> **Brief**
Rewrite every line of the items below as a numbered list, skipping any blank lines.

begin Data lines

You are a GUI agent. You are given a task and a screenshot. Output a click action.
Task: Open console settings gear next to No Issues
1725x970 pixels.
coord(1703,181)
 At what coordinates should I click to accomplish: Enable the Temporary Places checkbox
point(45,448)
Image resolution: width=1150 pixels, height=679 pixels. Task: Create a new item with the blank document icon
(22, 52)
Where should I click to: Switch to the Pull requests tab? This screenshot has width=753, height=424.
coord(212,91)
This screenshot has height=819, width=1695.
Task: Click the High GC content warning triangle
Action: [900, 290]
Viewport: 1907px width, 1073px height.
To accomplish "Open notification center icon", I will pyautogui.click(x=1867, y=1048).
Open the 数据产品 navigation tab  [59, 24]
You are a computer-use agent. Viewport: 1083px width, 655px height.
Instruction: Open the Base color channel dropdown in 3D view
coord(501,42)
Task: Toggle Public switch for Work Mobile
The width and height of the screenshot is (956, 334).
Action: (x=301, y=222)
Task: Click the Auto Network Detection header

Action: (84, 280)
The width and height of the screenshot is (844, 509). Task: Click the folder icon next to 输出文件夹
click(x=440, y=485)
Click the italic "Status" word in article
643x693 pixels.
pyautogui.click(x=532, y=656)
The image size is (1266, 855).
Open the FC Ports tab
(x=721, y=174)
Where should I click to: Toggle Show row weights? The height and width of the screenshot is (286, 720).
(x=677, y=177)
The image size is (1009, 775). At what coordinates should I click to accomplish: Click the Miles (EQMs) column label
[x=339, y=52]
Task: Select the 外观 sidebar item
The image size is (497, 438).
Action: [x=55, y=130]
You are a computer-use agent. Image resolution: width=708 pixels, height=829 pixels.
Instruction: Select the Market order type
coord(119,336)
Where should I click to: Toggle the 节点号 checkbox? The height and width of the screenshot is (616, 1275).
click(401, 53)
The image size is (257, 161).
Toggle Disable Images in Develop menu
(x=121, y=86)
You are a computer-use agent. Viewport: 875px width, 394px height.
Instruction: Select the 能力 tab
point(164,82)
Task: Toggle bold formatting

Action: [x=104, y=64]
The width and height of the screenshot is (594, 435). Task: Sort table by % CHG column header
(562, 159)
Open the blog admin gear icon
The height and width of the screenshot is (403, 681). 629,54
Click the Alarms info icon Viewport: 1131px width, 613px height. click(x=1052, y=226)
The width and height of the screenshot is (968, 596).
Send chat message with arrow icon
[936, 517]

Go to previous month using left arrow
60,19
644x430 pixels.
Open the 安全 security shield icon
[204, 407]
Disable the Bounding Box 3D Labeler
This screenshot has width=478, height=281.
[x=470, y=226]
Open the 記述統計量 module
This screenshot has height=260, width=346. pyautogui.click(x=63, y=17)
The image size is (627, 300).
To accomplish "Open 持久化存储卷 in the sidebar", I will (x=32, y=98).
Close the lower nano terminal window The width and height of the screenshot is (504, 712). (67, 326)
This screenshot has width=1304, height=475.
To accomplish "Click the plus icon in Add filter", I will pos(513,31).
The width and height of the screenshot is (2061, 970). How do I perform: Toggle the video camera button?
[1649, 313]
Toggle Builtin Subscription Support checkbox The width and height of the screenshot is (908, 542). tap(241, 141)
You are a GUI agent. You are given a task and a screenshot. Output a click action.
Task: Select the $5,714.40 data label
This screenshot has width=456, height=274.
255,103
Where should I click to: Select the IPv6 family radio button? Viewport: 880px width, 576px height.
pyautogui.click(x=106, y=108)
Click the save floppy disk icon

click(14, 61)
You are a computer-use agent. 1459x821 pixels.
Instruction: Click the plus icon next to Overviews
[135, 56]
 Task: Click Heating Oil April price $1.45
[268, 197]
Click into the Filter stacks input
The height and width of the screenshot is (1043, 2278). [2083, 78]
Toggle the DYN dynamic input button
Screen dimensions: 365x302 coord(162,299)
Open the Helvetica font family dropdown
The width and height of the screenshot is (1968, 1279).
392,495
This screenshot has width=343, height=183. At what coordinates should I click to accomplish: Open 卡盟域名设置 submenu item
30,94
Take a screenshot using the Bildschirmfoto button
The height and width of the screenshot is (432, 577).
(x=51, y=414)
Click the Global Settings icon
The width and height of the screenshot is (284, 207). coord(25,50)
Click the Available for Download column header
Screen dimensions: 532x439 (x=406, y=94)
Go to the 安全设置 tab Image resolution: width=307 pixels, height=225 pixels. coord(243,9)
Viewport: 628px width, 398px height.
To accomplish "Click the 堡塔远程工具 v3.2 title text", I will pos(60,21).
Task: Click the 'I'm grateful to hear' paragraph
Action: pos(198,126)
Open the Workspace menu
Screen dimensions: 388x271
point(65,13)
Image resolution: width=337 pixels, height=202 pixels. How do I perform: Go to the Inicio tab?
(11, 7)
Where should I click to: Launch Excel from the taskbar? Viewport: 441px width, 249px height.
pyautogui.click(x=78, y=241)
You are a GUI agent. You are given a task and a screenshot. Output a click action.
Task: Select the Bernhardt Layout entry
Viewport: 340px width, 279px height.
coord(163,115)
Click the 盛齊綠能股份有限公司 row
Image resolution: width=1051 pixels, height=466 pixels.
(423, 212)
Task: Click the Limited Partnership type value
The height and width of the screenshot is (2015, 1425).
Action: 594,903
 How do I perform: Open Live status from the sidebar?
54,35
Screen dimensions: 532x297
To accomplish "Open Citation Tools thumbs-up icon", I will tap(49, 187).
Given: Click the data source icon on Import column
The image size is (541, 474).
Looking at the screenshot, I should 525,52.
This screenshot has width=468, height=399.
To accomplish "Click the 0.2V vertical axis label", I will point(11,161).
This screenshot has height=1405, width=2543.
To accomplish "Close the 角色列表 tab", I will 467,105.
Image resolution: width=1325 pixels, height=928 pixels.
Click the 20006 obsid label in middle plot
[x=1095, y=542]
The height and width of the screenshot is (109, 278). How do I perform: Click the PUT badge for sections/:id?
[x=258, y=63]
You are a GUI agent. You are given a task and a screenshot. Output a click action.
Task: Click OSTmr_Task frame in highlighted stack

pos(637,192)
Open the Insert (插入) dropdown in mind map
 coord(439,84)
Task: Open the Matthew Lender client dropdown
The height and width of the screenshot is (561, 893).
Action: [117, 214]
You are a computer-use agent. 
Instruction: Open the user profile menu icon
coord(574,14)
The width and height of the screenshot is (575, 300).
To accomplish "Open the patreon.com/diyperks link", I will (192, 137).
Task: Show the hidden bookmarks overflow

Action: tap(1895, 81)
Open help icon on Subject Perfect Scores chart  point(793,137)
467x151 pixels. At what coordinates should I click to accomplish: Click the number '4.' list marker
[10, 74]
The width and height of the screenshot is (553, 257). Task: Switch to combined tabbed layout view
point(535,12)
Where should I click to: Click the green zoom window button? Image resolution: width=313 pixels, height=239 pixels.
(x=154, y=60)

end Data lines

> **Output**
1. You are a GUI agent. You are given a task and a screenshot. Output a click action.
2. Task: Open console settings gear next to No Issues
3. 1725x970 pixels.
4. coord(1703,181)
5.  At what coordinates should I click to accomplish: Enable the Temporary Places checkbox
6. point(45,448)
7. Image resolution: width=1150 pixels, height=679 pixels. Task: Create a new item with the blank document icon
8. (22, 52)
9. Where should I click to: Switch to the Pull requests tab? This screenshot has width=753, height=424.
10. coord(212,91)
11. This screenshot has height=819, width=1695.
12. Task: Click the High GC content warning triangle
13. Action: [900, 290]
14. Viewport: 1907px width, 1073px height.
15. To accomplish "Open notification center icon", I will pyautogui.click(x=1867, y=1048).
16. Open the 数据产品 navigation tab  [59, 24]
17. You are a computer-use agent. Viewport: 1083px width, 655px height.
18. Instruction: Open the Base color channel dropdown in 3D view
19. coord(501,42)
20. Task: Toggle Public switch for Work Mobile
21. The width and height of the screenshot is (956, 334).
22. Action: (x=301, y=222)
23. Task: Click the Auto Network Detection header
24. Action: (84, 280)
25. The width and height of the screenshot is (844, 509). Task: Click the folder icon next to 输出文件夹
26. click(x=440, y=485)
27. Click the italic "Status" word in article
28. 643x693 pixels.
29. pyautogui.click(x=532, y=656)
30. The image size is (1266, 855).
31. Open the FC Ports tab
32. (x=721, y=174)
33. Where should I click to: Toggle Show row weights? The height and width of the screenshot is (286, 720).
34. (x=677, y=177)
35. The image size is (1009, 775). At what coordinates should I click to accomplish: Click the Miles (EQMs) column label
36. [x=339, y=52]
37. Task: Select the 外观 sidebar item
38. The image size is (497, 438).
39. Action: [x=55, y=130]
40. You are a computer-use agent. Image resolution: width=708 pixels, height=829 pixels.
41. Instruction: Select the Market order type
42. coord(119,336)
43. Where should I click to: Toggle the 节点号 checkbox? The height and width of the screenshot is (616, 1275).
44. click(401, 53)
45. The image size is (257, 161).
46. Toggle Disable Images in Develop menu
47. (x=121, y=86)
48. You are a computer-use agent. Viewport: 875px width, 394px height.
49. Instruction: Select the 能力 tab
50. point(164,82)
51. Task: Toggle bold formatting
52. Action: [x=104, y=64]
53. The width and height of the screenshot is (594, 435). Task: Sort table by % CHG column header
54. (562, 159)
55. Open the blog admin gear icon
56. The height and width of the screenshot is (403, 681). 629,54
57. Click the Alarms info icon Viewport: 1131px width, 613px height. click(x=1052, y=226)
58. The width and height of the screenshot is (968, 596).
59. Send chat message with arrow icon
60. [936, 517]
61. Go to previous month using left arrow
62. 60,19
63. 644x430 pixels.
64. Open the 安全 security shield icon
65. [204, 407]
66. Disable the Bounding Box 3D Labeler
67. This screenshot has width=478, height=281.
68. [x=470, y=226]
69. Open the 記述統計量 module
70. This screenshot has height=260, width=346. pyautogui.click(x=63, y=17)
71. The image size is (627, 300).
72. To accomplish "Open 持久化存储卷 in the sidebar", I will (x=32, y=98).
73. Close the lower nano terminal window The width and height of the screenshot is (504, 712). (67, 326)
74. This screenshot has width=1304, height=475.
75. To accomplish "Click the plus icon in Add filter", I will pos(513,31).
76. The width and height of the screenshot is (2061, 970). How do I perform: Toggle the video camera button?
77. [1649, 313]
78. Toggle Builtin Subscription Support checkbox The width and height of the screenshot is (908, 542). tap(241, 141)
79. You are a GUI agent. You are given a task and a screenshot. Output a click action.
80. Task: Select the $5,714.40 data label
81. This screenshot has width=456, height=274.
82. 255,103
83. Where should I click to: Select the IPv6 family radio button? Viewport: 880px width, 576px height.
84. pyautogui.click(x=106, y=108)
85. Click the save floppy disk icon
86. click(14, 61)
87. You are a computer-use agent. 1459x821 pixels.
88. Instruction: Click the plus icon next to Overviews
89. [135, 56]
90.  Task: Click Heating Oil April price $1.45
91. [268, 197]
92. Click into the Filter stacks input
93. The height and width of the screenshot is (1043, 2278). [2083, 78]
94. Toggle the DYN dynamic input button
95. Screen dimensions: 365x302 coord(162,299)
96. Open the Helvetica font family dropdown
97. The width and height of the screenshot is (1968, 1279).
98. 392,495
99. This screenshot has width=343, height=183. At what coordinates should I click to accomplish: Open 卡盟域名设置 submenu item
100. 30,94
101. Take a screenshot using the Bildschirmfoto button
102. The height and width of the screenshot is (432, 577).
103. (x=51, y=414)
104. Click the Global Settings icon
105. The width and height of the screenshot is (284, 207). coord(25,50)
106. Click the Available for Download column header
107. Screen dimensions: 532x439 (x=406, y=94)
108. Go to the 安全设置 tab Image resolution: width=307 pixels, height=225 pixels. coord(243,9)
109. Viewport: 628px width, 398px height.
110. To accomplish "Click the 堡塔远程工具 v3.2 title text", I will pos(60,21).
111. Task: Click the 'I'm grateful to hear' paragraph
112. Action: pos(198,126)
113. Open the Workspace menu
114. Screen dimensions: 388x271
115. point(65,13)
116. Image resolution: width=337 pixels, height=202 pixels. How do I perform: Go to the Inicio tab?
117. (11, 7)
118. Where should I click to: Launch Excel from the taskbar? Viewport: 441px width, 249px height.
119. pyautogui.click(x=78, y=241)
120. You are a GUI agent. You are given a task and a screenshot. Output a click action.
121. Task: Select the Bernhardt Layout entry
122. Viewport: 340px width, 279px height.
123. coord(163,115)
124. Click the 盛齊綠能股份有限公司 row
125. Image resolution: width=1051 pixels, height=466 pixels.
126. (423, 212)
127. Task: Click the Limited Partnership type value
128. The height and width of the screenshot is (2015, 1425).
129. Action: 594,903
130.  How do I perform: Open Live status from the sidebar?
131. 54,35
132. Screen dimensions: 532x297
133. To accomplish "Open Citation Tools thumbs-up icon", I will tap(49, 187).
134. Given: Click the data source icon on Import column
135. The image size is (541, 474).
136. Looking at the screenshot, I should 525,52.
137. This screenshot has width=468, height=399.
138. To accomplish "Click the 0.2V vertical axis label", I will point(11,161).
139. This screenshot has height=1405, width=2543.
140. To accomplish "Close the 角色列表 tab", I will 467,105.
141. Image resolution: width=1325 pixels, height=928 pixels.
142. Click the 20006 obsid label in middle plot
143. [x=1095, y=542]
144. The height and width of the screenshot is (109, 278). How do I perform: Click the PUT badge for sections/:id?
145. [x=258, y=63]
146. You are a GUI agent. You are given a task and a screenshot. Output a click action.
147. Task: Click OSTmr_Task frame in highlighted stack
148. pos(637,192)
149. Open the Insert (插入) dropdown in mind map
150.  coord(439,84)
151. Task: Open the Matthew Lender client dropdown
152. The height and width of the screenshot is (561, 893).
153. Action: [117, 214]
154. You are a computer-use agent. 
155. Instruction: Open the user profile menu icon
156. coord(574,14)
157. The width and height of the screenshot is (575, 300).
158. To accomplish "Open the patreon.com/diyperks link", I will (192, 137).
159. Task: Show the hidden bookmarks overflow
160. Action: tap(1895, 81)
161. Open help icon on Subject Perfect Scores chart  point(793,137)
162. 467x151 pixels. At what coordinates should I click to accomplish: Click the number '4.' list marker
163. [10, 74]
164. The width and height of the screenshot is (553, 257). Task: Switch to combined tabbed layout view
165. point(535,12)
166. Where should I click to: Click the green zoom window button? Image resolution: width=313 pixels, height=239 pixels.
167. (x=154, y=60)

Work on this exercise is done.